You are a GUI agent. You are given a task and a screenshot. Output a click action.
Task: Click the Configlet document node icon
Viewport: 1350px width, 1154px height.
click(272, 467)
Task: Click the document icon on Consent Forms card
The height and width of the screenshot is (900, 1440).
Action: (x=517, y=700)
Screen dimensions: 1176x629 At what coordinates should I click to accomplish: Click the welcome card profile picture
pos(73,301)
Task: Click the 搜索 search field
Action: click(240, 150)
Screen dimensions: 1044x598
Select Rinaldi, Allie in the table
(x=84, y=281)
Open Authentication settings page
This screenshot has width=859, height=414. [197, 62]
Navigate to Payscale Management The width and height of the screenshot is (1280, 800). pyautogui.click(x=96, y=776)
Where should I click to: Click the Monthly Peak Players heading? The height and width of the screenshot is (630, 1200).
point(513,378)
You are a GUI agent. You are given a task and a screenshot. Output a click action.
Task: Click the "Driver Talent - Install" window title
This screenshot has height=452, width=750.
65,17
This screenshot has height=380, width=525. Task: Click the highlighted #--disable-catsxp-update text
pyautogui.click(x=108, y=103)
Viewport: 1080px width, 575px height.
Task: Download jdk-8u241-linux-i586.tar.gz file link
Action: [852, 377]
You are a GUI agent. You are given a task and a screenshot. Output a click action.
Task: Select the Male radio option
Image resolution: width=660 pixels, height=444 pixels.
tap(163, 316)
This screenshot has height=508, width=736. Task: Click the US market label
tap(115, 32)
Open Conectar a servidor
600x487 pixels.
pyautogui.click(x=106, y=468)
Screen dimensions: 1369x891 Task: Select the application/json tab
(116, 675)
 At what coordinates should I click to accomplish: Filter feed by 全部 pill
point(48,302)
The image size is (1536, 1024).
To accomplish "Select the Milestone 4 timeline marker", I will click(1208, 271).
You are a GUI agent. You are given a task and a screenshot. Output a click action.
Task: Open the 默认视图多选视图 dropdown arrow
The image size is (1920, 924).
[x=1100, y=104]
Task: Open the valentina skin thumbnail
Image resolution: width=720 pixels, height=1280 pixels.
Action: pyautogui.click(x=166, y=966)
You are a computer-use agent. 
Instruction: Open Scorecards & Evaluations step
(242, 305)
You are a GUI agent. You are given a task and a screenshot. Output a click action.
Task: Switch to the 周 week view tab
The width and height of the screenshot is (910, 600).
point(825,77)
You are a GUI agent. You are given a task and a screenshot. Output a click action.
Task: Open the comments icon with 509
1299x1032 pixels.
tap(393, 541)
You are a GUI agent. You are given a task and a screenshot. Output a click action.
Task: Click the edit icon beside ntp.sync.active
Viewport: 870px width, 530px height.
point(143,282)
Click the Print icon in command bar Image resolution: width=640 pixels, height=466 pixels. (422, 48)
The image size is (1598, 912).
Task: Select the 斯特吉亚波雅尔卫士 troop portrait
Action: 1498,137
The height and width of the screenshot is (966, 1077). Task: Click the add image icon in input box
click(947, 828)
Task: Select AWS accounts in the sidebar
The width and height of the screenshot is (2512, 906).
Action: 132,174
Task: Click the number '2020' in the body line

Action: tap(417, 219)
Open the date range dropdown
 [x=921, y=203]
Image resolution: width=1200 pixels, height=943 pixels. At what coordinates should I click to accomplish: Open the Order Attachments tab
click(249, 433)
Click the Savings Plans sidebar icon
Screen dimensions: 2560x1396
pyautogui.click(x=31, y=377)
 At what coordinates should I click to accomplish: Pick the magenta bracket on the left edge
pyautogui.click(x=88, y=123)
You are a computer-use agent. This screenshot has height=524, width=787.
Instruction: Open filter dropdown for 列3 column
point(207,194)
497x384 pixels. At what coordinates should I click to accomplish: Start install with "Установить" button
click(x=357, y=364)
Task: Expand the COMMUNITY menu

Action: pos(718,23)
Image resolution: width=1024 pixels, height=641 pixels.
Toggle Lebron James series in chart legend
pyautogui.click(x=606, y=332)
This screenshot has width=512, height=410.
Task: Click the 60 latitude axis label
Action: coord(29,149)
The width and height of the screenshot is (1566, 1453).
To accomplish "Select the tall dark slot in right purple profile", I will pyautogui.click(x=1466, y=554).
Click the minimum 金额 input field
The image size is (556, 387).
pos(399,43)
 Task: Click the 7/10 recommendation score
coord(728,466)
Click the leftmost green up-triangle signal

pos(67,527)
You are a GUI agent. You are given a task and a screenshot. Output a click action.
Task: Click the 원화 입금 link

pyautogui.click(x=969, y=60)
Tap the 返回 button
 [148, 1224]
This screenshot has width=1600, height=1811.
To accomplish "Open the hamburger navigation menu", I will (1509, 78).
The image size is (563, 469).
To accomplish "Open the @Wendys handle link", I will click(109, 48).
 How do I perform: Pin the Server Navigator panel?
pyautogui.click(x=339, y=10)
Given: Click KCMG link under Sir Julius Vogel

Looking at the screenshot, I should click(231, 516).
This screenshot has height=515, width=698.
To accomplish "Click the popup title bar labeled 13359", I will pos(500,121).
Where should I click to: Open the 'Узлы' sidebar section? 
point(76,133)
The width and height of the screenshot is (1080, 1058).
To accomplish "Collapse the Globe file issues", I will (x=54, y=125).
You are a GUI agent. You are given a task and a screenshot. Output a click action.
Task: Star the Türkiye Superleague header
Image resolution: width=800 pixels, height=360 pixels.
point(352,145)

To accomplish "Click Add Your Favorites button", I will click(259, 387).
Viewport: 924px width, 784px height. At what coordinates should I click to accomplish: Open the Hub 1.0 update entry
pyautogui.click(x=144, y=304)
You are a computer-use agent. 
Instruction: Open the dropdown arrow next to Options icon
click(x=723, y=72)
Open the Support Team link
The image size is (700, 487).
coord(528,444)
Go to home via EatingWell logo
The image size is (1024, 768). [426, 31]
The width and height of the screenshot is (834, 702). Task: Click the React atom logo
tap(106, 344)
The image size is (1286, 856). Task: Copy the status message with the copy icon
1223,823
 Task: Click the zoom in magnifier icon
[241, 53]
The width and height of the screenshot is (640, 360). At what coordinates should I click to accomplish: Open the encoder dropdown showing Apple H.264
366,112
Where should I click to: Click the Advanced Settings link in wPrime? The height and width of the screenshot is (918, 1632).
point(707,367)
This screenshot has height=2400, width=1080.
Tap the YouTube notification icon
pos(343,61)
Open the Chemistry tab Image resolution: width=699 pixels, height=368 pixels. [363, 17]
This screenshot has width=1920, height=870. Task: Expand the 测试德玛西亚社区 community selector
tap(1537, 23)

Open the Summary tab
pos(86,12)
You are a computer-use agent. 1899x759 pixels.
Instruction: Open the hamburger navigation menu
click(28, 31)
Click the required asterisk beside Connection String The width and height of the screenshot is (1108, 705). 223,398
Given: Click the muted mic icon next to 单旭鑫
━━━━━━━━━━━━━━━━━━━━━━━━━━━━━━
◆ What the exercise asks
Determine how many lines of the listing include the word "title" and report nothing but the number.

◆ Written solution
2